In an alternate seventeenth-century Europe, brutal wars of religion are raging between the Catholic-esque Redeemers and their Reformed opponents, the Antagonists (we suspect that isn't what they call themselves). In the Sanctuary of the Redeemers, a teenage boy named Thomas Cale lives a vaguely Dickensian life of unfulfilling meals, arbitrary punishments, and the sort of military training that would make Rambo feel inadequate. He has, of course, a destiny.
Left Hand has many of the trappings of 'young adult' fiction: adolescent protagonists subverting a confusing, hostile adult world; growing pains as a major theme. Still, there's a degree of grimness here that may be too much for younger teens: not so much the violence, which is pervasive but for the most part inoffensively cartoonish, as the central act of it that sets the plot in motion.
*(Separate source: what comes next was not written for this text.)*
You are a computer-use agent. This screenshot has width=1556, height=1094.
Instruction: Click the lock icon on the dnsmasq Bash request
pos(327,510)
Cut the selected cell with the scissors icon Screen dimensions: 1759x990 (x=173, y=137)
Despite the dark tone and the slightly fussy omniscient narration, which increases the sense of a nineteenth-century novel in genre fantasy form, this is an extremely fast, fun read. The writing is vivid and atmospheric, and the world as it unfolds is fascinatingly rich. It's often clumsy in its haste; some of the dialogues about religion are wince-inducing, and the female characters are all pitiable victims or attractive scenery. The romance on which the later part of the story pivots is also deeply unconvincing. But plot and pace are so compelling that it's easy to glide over these problems. And lurking beneath the surface there are some thoughtful depths about abuse, desensitisation, and trust.